Logging and Troubleshooting
Course Reading
Learning objectives
- Understand Kubernetes doesn't have integrated logging yet
- Learn what external tools are used to aggregate logs
- Learn basic troubleshooting flow
- Discuss the use of side-cars for in-pod logs
Overview
Because Kubernetes depends on API calls, it is sensitive to networking issues. Standard Linux tools can be the best for debugging issues on a cluster. If the pod you are trying to troubleshoot does not have a shell, you may need to deploy a sidecar container in that pod that has a shell to debug. DNS configuration tools like dig
are a good start, but as issues become more complex you may need to install more powerful tools like tcpdump
.
Large and diverse clusters have can become difficult to track, so it is essential to be able to monitor. By monitoring we mean being able to collect the most important metrics about cluster health, like CPU, memory, and disk usage, as well as network bandwidth. Above that, we may also want to monitor the key aspects of the application deployed in the cluster.
The Metric Server can be installed on the cluster to expose a standard API which can be consumed by other agents. Once installed the endpoint can be found on the cp node at /apis/metrics/k8s.io/
.
Logging the activity across all nodes is also not something currently built into Kubernetes. For this, something like Fluentd is useful to implement a unified logging layer on the cluster.

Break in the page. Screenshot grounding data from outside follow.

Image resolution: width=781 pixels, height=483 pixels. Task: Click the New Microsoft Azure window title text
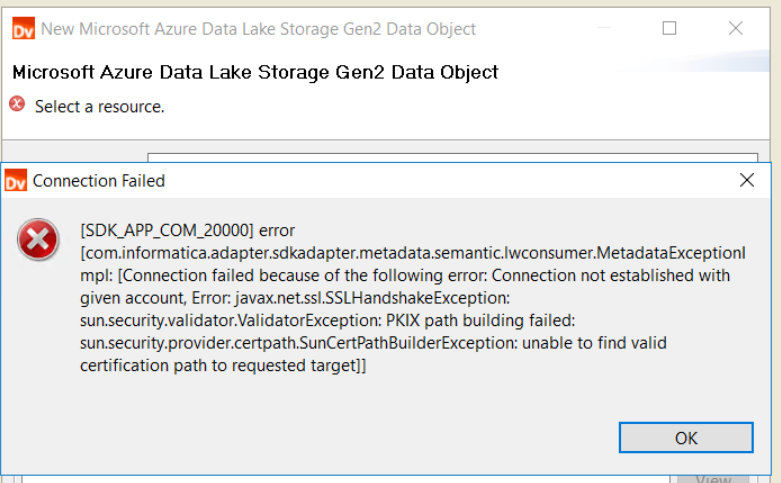(x=258, y=29)
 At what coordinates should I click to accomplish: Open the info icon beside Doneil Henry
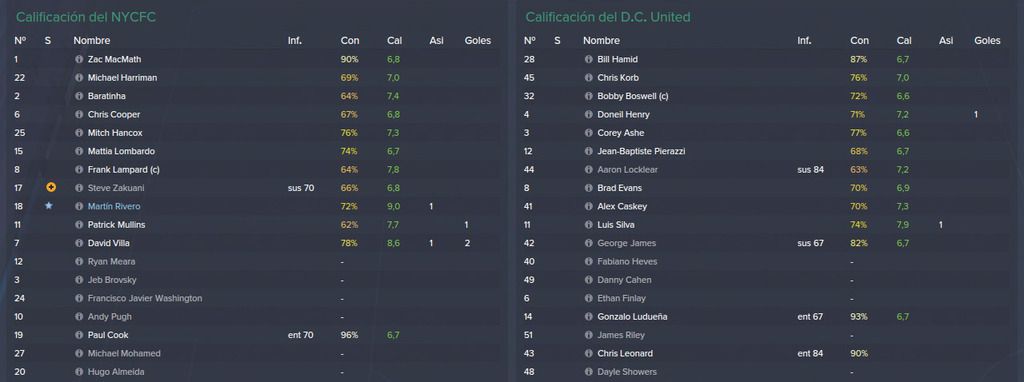pos(588,114)
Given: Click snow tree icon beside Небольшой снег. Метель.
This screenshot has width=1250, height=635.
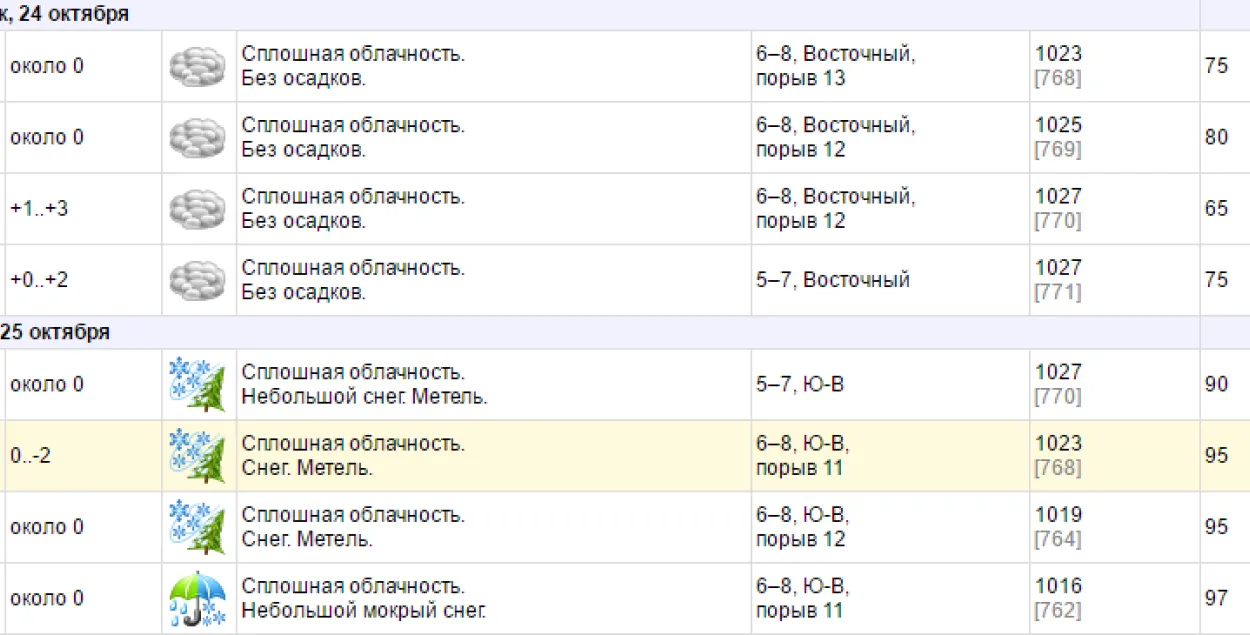Looking at the screenshot, I should [197, 385].
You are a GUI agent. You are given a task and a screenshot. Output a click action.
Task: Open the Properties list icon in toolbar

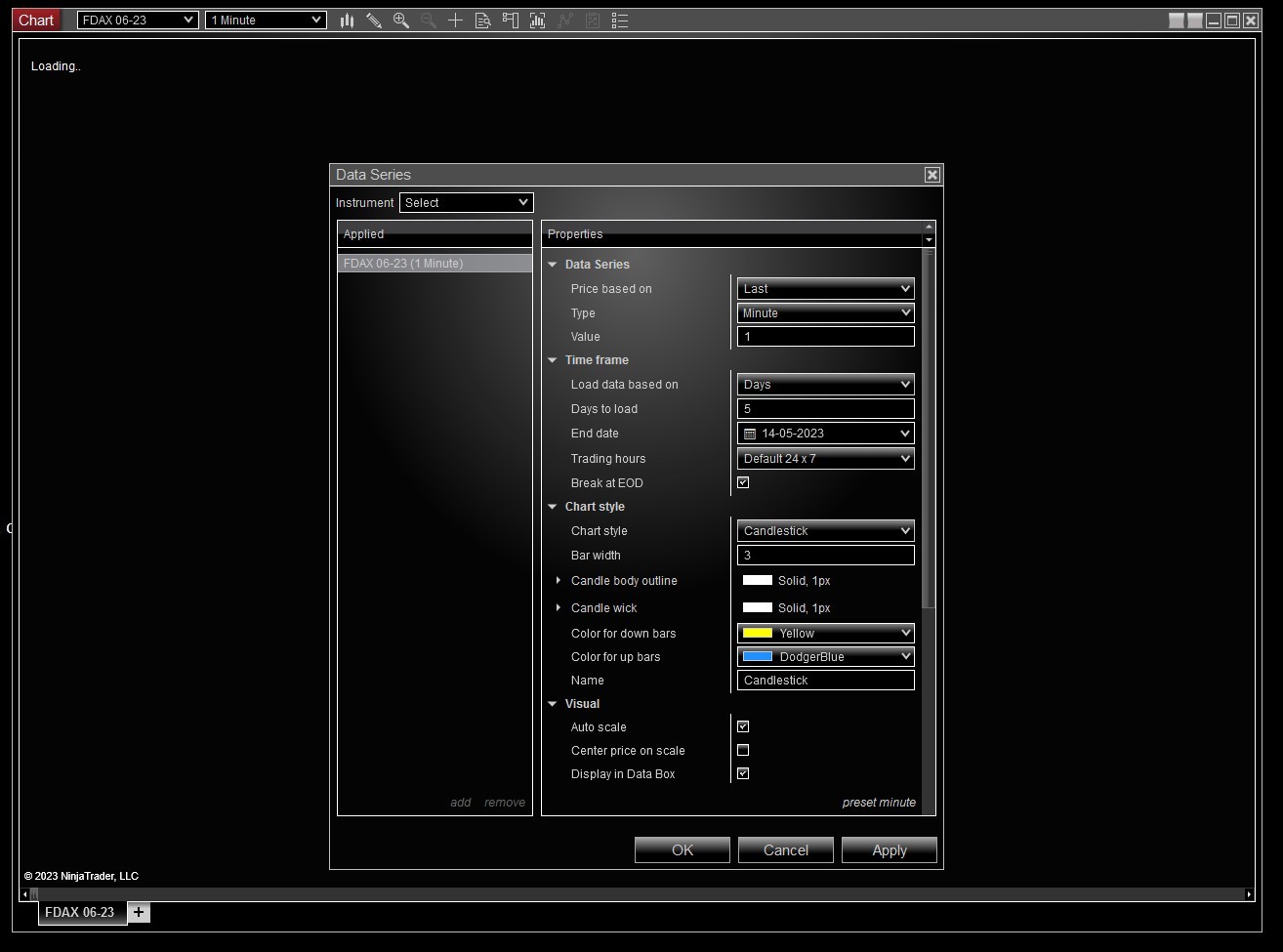619,21
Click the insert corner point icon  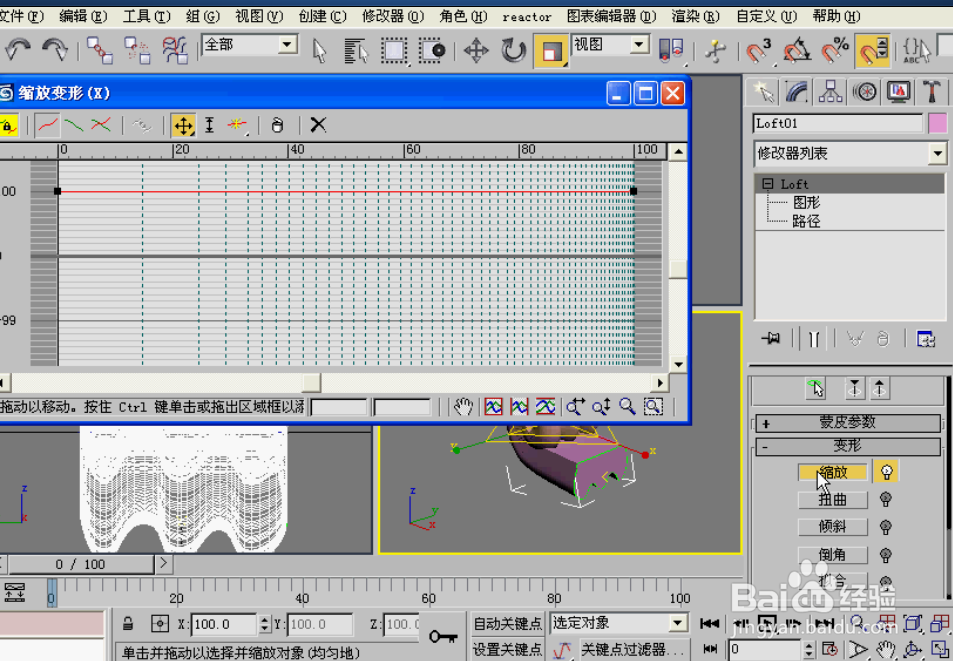[237, 125]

Having an aggregated logging layer can allow for better visualization of a potential issue and gives the ability to globally search logs from the cluster. This is a good place to start looking if networking issues aren't the root cause.
Another options is Prometheus, which combines logging, metrics, and alerting capabilities. Prometheus also integrates well with dashboarding tools like Grafana.
There are also a handful of very useful commands withing kubectl
to help in troubleshooting issues across the cluster.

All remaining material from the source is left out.